Quote the whole listing exactly. Leave the pictures out of your copy.
------------------------------------------------------------
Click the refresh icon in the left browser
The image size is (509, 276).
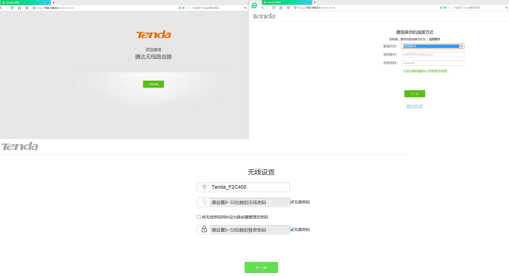click(x=12, y=8)
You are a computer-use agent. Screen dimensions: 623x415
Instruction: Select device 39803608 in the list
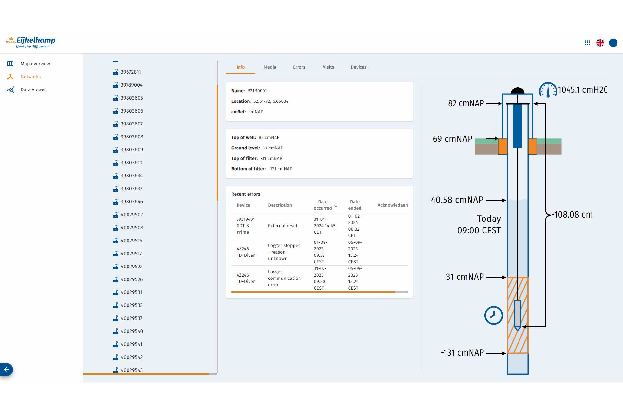pos(132,137)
------------------------------------------------------------
- **RESPONSE AREA**:
Click the refresh icon in the left browser
The image size is (509, 276).
click(x=12, y=8)
You are a computer-use agent. Screen dimensions: 623x415
Instruction: Select device 39803608 in the list
pos(132,137)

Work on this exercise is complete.